Phase III Trial of Observation +/- Tamoxifen vs. RT +/- Tamoxifen for Good Risk Ductal Carcinoma In Situ (DCIS) of the Female Breast
Principal Investigator
Beryl McCormick, MD
Status
Terminated
Date Opened To Accrual
December 13 1999
Date Closed to Accrual
July 14 2006
Date of Study Termination
May 20 2022
Disease Site
Breast [BR]
Breast
Phase
III
Developmental Therapeutics
No
Primary Objective
In the defined good-risk group, assess the role of whole breast radiation plus/minus tamoxifen compared to wide excision to negative margins alone plus/minus tamoxifen, in decreasing or delaying the appearance of local failure, both invasive and in situ, and preventing the need for mastectomy.
Patient Population
Women >= 26 years of age.
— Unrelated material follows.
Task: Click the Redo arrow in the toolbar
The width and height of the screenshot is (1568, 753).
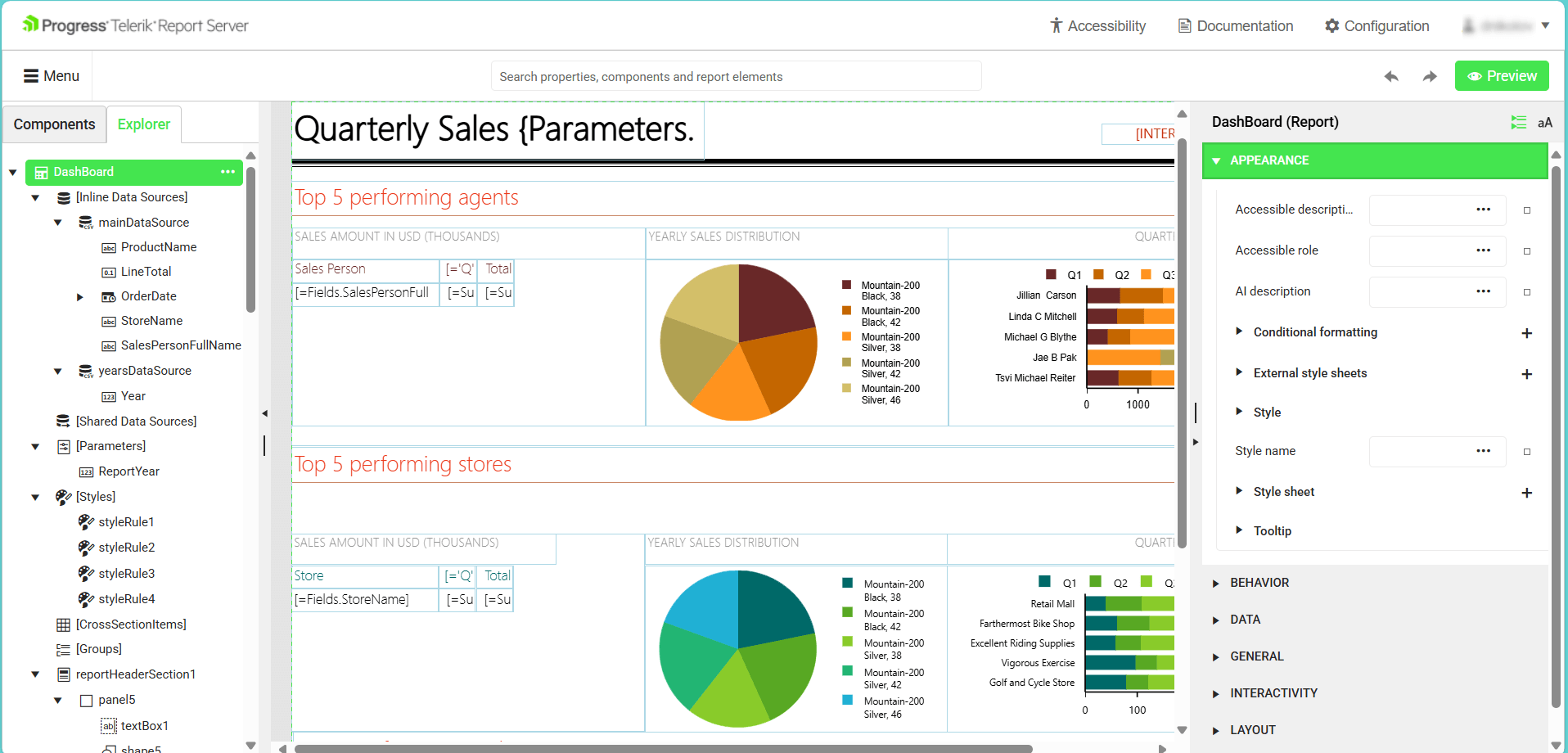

Unicentric mammographically detected DCIS. The DCIS must be detected by mammogram or detected as an "incidental" finding after a biopsy is performed for a benign histology (eg, fibroadenoma). Lesions <= 2.5 cm in greatest dimension on mammogram or pathologic specimen; use the largest measured size from the pathology report to obtain the required measurement of <= 2.5 cm. Lesions must be classified as low or intermediate grade DCIS. Inked margins >= 3 mm
Target Accrual
1790
Patient Study Webpage
There is no available patient study webpage available for this trial at this time.